活的課綱
研究與論文精選
每週從三類論文中精選。我們對抗靜態 MOOC 的護城河:與領域同步演化的課綱。
論文篩選框架
我們刻意平衡三類論文——避免課綱被 LLM 熱潮綁架,忽略實施科學與法規。
方法論文
新模型、基準測試、評估框架
臨床驗證
真實世界部署、前瞻性研究、工作流影響
批判分析
偏差、資料漂移、幻覺、失敗模式、治理
每篇論文的五個問題
研究問題是什麼?
資料從哪來?有沒有選擇偏差?
模型與對照組是否合適?
指標對臨床決策有意義嗎?
這能進教材嗎?能進臨床嗎?
「最危險的論文不是明顯有缺陷的——而是包裝得很漂亮的半成品。」
精選論文——2026 年 3 月
A clinical environment simulator for dynamic AI evaluation
Luo L, et al. · Nature Medicine · 2026 Mar 12
DOI: 10.1038/s41591-026-04252-6 · PMID: 41820673
為什麼這篇論文重要
Medical AI cannot be judged by static benchmark scores alone. This paper proposes a Clinical Environment Simulator (CES) that evaluates LLMs within a digital hospital where each decision changes subsequent patient states — mimicking real clinical path-dependency.
教學要點
- Why USMLE-style benchmarks are insufficient for clinical AI
- Dynamic vs static evaluation: sequential decisions accumulate errors
- Foundation for FDA/deployment science and post-deployment monitoring
A 軌:建構
Evaluation design, offline benchmark vs dynamic evaluation, task formulation
B 軌:評估
Clinical decision support, human-AI collaboration, safety evaluation
C 軌:部署
Post-deployment monitoring frameworks, regulatory evaluation standards
The role of agentic artificial intelligence in healthcare: a scoping review
Collaco BG, et al. · npj Digital Medicine · 2026 Mar 14
DOI: 10.1038/s41746-026-02517-5 · PMID: 41832341
為什麼這篇論文重要
As AI moves from chatbots to autonomous agents, healthcare needs a clear taxonomy. This scoping review maps the landscape of agentic AI — distinguishing copilots, tool-using agents, and multi-agent systems, while noting the field remains early and immature.
教學要點
- Taxonomy: chatbot vs copilot vs tool-using agent vs multi-agent system
- Mapping exercise: which clinical tasks merit which automation level?
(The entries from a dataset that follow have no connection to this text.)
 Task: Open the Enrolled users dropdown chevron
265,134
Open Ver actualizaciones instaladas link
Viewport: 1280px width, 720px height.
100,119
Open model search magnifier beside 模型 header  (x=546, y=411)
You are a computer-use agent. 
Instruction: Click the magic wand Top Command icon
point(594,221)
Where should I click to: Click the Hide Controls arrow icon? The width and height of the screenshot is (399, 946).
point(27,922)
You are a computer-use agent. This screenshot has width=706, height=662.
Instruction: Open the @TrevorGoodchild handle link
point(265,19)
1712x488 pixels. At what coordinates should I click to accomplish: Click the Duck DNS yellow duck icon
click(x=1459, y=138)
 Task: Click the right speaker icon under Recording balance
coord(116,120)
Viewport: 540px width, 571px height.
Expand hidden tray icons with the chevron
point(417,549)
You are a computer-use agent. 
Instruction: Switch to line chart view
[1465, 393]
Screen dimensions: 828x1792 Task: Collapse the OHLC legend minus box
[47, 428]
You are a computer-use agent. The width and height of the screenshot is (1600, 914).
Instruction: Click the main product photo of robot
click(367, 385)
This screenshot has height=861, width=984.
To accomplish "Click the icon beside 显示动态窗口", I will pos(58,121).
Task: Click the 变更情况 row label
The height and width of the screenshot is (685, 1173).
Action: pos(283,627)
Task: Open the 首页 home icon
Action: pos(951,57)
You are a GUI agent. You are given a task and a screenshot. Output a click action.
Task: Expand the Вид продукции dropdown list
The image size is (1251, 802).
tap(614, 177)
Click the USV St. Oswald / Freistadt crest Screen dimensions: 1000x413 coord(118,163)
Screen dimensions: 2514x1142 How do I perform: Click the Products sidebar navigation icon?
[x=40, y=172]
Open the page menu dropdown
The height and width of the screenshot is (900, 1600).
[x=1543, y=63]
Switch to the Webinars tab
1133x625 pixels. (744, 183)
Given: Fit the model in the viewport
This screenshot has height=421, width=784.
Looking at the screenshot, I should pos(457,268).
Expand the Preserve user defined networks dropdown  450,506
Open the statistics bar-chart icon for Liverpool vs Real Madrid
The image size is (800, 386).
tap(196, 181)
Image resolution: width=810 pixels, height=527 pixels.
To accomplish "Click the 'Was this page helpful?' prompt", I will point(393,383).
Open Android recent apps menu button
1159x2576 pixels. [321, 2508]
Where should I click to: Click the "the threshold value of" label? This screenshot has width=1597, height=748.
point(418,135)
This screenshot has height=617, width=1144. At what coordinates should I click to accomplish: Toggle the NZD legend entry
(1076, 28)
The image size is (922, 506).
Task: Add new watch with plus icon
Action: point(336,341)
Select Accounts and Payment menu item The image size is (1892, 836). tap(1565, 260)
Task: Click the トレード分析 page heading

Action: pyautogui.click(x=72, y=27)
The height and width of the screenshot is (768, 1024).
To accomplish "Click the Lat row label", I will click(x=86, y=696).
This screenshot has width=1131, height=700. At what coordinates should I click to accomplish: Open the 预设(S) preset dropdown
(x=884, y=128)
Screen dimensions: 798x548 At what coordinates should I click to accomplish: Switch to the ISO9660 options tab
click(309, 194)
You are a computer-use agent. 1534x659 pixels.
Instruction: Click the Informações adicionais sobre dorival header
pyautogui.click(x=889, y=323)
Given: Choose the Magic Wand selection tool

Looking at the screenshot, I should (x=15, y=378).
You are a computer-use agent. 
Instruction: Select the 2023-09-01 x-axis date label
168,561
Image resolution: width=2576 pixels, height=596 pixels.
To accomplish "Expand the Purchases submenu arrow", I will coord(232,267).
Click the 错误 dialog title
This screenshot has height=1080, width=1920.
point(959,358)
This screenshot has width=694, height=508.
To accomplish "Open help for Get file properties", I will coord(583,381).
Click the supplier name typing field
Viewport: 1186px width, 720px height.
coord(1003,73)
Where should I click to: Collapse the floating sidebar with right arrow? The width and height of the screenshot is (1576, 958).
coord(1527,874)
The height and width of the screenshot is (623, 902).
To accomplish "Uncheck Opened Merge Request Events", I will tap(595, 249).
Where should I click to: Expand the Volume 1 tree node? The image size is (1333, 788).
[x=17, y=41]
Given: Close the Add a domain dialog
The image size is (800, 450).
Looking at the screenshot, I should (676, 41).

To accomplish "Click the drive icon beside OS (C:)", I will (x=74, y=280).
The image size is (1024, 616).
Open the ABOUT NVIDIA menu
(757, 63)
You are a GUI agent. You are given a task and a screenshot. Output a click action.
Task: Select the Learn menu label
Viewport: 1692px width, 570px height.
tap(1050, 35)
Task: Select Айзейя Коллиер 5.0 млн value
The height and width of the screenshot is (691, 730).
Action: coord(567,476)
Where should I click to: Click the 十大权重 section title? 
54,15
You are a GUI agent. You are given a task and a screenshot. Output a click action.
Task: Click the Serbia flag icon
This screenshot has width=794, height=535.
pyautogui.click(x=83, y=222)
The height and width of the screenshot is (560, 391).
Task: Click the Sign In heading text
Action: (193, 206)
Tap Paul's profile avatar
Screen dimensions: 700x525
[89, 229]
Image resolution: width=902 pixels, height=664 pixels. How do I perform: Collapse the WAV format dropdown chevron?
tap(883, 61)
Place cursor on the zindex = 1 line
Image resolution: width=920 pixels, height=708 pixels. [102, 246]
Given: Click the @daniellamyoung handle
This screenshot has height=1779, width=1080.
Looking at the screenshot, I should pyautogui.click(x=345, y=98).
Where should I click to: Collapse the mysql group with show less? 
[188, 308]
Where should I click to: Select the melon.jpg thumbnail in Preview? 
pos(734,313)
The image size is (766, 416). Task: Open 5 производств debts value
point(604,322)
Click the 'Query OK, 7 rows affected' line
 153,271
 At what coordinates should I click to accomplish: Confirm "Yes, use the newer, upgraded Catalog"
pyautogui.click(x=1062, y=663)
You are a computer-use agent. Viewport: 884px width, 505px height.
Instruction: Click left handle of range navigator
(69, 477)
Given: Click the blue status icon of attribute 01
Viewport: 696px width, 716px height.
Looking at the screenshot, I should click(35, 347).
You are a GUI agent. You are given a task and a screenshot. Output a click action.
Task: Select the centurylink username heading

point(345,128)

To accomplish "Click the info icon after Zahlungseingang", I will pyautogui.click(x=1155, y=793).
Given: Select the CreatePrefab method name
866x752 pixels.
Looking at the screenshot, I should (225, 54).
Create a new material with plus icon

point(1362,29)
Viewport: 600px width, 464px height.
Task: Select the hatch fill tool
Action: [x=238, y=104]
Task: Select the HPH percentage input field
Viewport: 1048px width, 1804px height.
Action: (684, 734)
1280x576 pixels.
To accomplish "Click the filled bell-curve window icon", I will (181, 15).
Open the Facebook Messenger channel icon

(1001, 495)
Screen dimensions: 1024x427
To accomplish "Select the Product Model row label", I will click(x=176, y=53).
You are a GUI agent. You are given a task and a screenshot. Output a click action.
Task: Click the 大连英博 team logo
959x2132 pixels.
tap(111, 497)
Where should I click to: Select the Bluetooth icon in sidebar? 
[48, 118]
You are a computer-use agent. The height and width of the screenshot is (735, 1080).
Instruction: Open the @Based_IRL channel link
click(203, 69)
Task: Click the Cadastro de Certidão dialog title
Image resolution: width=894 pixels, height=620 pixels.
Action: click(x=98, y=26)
- Risk framing: accountability, tool misuse, hallucination amplification
A 軌:建構
From generative AI to agentic AI: planning, tool use, autonomy levels
B 軌:評估
Clinical orchestration, documentation, triage, workflow automation
C 軌:部署
Agent governance, deployment boundary-setting, approval frameworks
Cautious optimism on foundation models in medical imaging: balancing privacy and innovation
Santos R, et al. · npj Digital Medicine · 2026
DOI: 10.1038/s41746-026-02533-5 · PMID: 41833961
為什麼這篇論文重要
Foundation models in medical imaging may retain patient-identifiable signals. Retinal imaging re-identification rates reach 94%. This perspective argues for dual-track defense: technical safeguards (DP-SGD, feature disentanglement) plus policy frameworks.
教學要點
- “Removing names” does not equal anonymization in imaging data
- Privacy leakage mechanisms: demographic/identity signals in embeddings
- Dual defense: PII scrubbing, DP-SGD, homomorphic encryption + policy
A 軌:建構
Representation learning, privacy leakage, de-identification limits
B 軌:評估
Imaging AI governance, data stewardship, responsible deployment
C 軌:部署
Institutional privacy policy, vendor due diligence, data agreements
延伸閱讀
基準測試與評估
Holistic evaluation of large language models for medical tasks with MedHELM
Bedi S, et al. · Nature Medicine · 2026
Introduces MedHELM: 5 task categories, 22 subcategories, 121 tasks, 37 evaluations across 9 frontier LLMs. Key finding: no single score represents medical ability — task decomposition matters more than leaderboard rankings.